Think about if you could make an investment that earned $100 in cash flows each year.

You’re targeting a 10% yield on your investment.

How much could you pay for it?

$1,000, because $1,000 * 10% = $100 in cash flows each year.

You can use the NPV function in Excel with $100 in cash flow each year (e.g., =NPV(10%, Long series of $100 you’ve entered in consecutive cells)) to verify this.

The NPV, or “net present value,” IS this number – what we could afford to pay for a series of cash flows at a given yield we’re targeting.

The Intuition — Growth in Cash Flows

This works fine if there’s no growth and the cash flows stay the same each year, but what if they’re growing?

Well, in that case we can afford to pay MORE than that $1,000 and still get the same 10% yield… because there’s growth!

Specifically, we can now pay:

### First Year Free Cash Flow / (Discount Rate – FCF Growth Rate)

for this investment.

In the Terminal Value calculation, that “First Year Free Cash Flow” is written as Final Year Projected Free Cash Flow * (1 + FCF Growth Rate)…

…because we’re going one year BEYOND the end of our projection period in the model.

By *subtracting* the growth rate in the denominator, we make the denominator smaller… which makes the amount we can pay significantly bigger.

If cash flows grow more quickly, the denominator gets even smaller and the entire number gets even bigger.

If cash flows grow more slowly, the denominator gets bigger and the entire number gets smaller.

Let’s say the cash flows start at $100 and grow by 3% per year.

We’re targeting a discount rate of 10%.

The NPV here would be $1,429, or $100 / (10% – 3%).

Why does this work?

Why can we pay $1,429 and still get that 10% yield?

Think about it like this…

The yield in Year 1 is is $100 / $1429, or 7.0%

But then by Year 5, it’s $113 / $1429, or 7.9%.

And then as you keep going, the Yield gets higher and higher… because we have growth.

By Year 20, it’s $175 / $1429, or 12.3%.

So, over all those years into the future, the average comes out to 10%… because it’s LESS than 10% in the early years and greater than 10% much later on.

So the weighted average, factoring in the time value of money, still comes out to that 10% yield we were targeting.
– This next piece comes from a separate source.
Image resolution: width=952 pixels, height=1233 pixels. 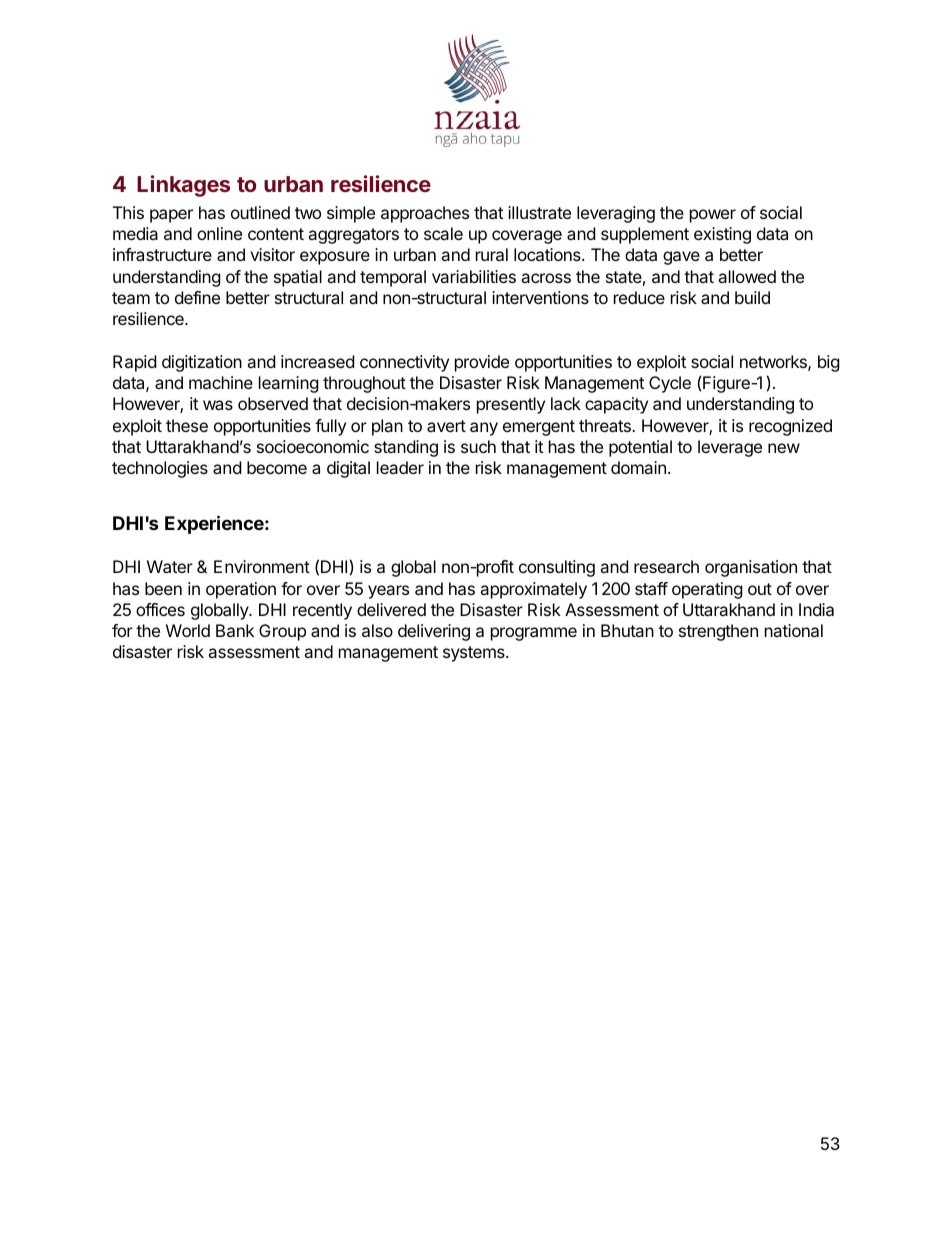 I want to click on these, so click(x=187, y=425).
## The Algebra Behind Gordon Growth

Please see the video for this part – it’s almost impossible to explain in text form.
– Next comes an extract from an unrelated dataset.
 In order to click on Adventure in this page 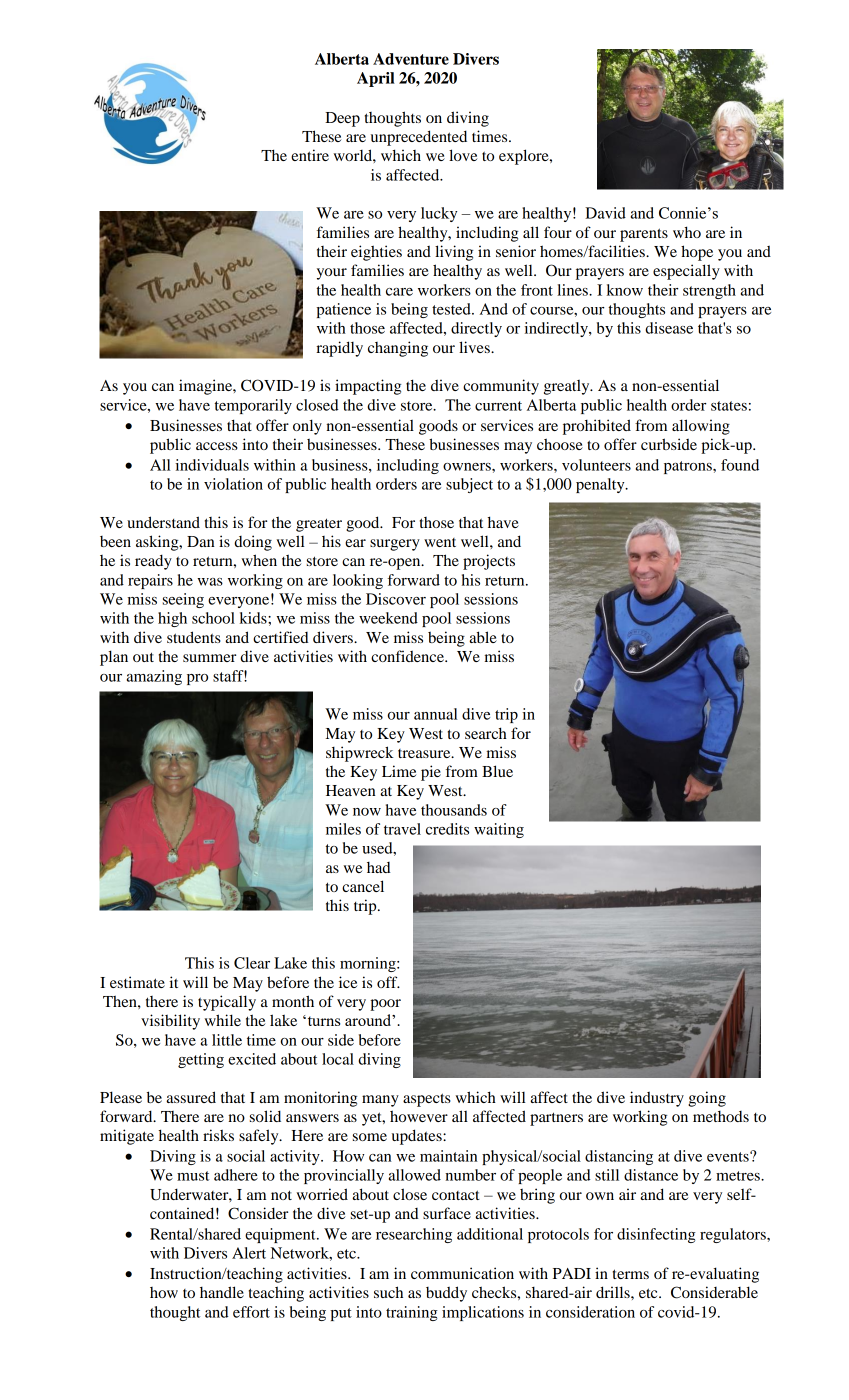, I will do `click(411, 59)`.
## Gordon Growth Method Summary

We care about this because everyone uses this formula to calculate Terminal Value in a DCF, but hardly anyone explains where it comes from.

The basic idea is that you can pay more for a company that’s growing its cash flows than for one that’s NOT growing its cash flows.

And to represent that, you use the formula:

Final Year, Projected Period Free Cash Flow * (1 + FCF Growth Rate) / (Discount Rate – FCF Growth Rate)

To approximate the amount you could pay for the Free Cash Flows in the Terminal Period – which is the Terminal Value in a DCF.